Knowing if a patient has this genetic variation, which can be determined through a simple spit test, becomes important when you talk about introducing drug treatment, Dr. Lee said. "If a patient has PTSD, before coming up with a treatment plan, you could conduct a simple genetic test and determine who might respond better or worse to these drugs."
If a patient has the genetic mutation (20 percent of Americans of European descent do), he probably wouldn't prescribe one of these drugs, Dr. Lee continued, because it wouldn't be necessary. Instead, he might recommend a treatment approach that's heavy on behavioral therapy, which would likely work very well. "With this approach, you're doing a much more sophisticated type of algorithm in terms of how you treat your patients."
While additional follow-up studies in a clinical population are necessary to determine if this mutation is actually a biomarker, "This is how you begin that process," Dr. Lee said. And it's an exciting start.

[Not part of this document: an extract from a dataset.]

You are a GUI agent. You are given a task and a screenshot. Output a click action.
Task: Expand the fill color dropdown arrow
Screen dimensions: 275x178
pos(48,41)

The research was supported by a generous gift by the Dr. Mortimer D. Sackler family, as well as by grant from the National Institutes of Health (MH079513, MH060478, NS052819, GM07739, EY007138, DA017259), the Pritzker Neuropsychiatric Disorders Research Consortium, the NewYork-Presbyterian Hospital Youth Anxiety Center, Brain and Behavior Research Foundation and DeWitt-Wallace Fund of the New York Community Trust.